Christophe Honoré n'a finalement pas résisté à l'attrait du cinéma, déjà très présent au long de la pièce à travers un micro servant aux apartés des personnages, en inventant un épilogue filmé, situé qui plus est à Denfert-Rochereau à Paris. Trouvaille pas forcément nécessaire, mais pas non plus sans intérêt, puisqu'elle n'en montre finalement pas beaucoup: un simple chassé croisé amoureux (ou qui ne l'est plus vraiment, on ne peut trancher) entre les deux personnages filmés, sur fond de musique rock, là encore, qui clôt la pièce de manière très poétique.

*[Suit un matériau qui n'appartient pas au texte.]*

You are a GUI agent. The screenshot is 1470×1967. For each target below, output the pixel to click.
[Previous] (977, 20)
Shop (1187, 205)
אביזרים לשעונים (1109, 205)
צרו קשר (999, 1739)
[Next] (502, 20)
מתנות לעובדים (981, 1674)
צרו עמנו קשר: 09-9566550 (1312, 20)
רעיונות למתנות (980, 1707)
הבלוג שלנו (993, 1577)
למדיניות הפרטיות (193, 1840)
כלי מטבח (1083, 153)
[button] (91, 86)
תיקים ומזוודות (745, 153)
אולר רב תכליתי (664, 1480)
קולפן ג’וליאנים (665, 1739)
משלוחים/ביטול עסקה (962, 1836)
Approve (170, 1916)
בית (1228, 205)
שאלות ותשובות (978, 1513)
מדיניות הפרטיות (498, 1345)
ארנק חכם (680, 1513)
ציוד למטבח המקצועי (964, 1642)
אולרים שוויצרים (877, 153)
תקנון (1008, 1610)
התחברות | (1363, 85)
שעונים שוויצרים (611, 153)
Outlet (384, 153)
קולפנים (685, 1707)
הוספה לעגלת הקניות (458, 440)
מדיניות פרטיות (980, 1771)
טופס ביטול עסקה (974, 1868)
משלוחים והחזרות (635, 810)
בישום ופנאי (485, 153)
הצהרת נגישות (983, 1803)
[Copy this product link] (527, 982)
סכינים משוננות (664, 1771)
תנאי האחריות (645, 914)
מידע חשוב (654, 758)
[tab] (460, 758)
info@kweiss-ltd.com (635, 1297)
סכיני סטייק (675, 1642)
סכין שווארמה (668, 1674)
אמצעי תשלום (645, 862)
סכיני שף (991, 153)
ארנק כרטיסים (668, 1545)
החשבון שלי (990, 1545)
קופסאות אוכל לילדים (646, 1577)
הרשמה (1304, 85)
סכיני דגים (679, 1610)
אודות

 Les acteurs principaux (j'ai oublié de citer Emmanuelle Devos dans le rôle de Catarina) portaient la pièce, mais cela pêchait un peu plus du côté des seconds rôles: la Dafné d'Anaïs Demoustier était bien trop mièvre et simplette, même si le rôle y est pour une part. L' Homodei de Julien Honoré était quant à lui un peu trop systématique dans le flegme, enlevant de là une partie de l'épaisseur psychologique du personnage.  Pour autant, ne crachons pas dans la soupe: cela reste un spectacle de très haut niveau, et une vraie bonne surprise quant au talent de metteur en scène de Christophe Honoré. Les spectateurs ne s'y sont pas trompé, puisqu'une seule huée, rapidement étouffée s'est faite entendre au milieux des ovations.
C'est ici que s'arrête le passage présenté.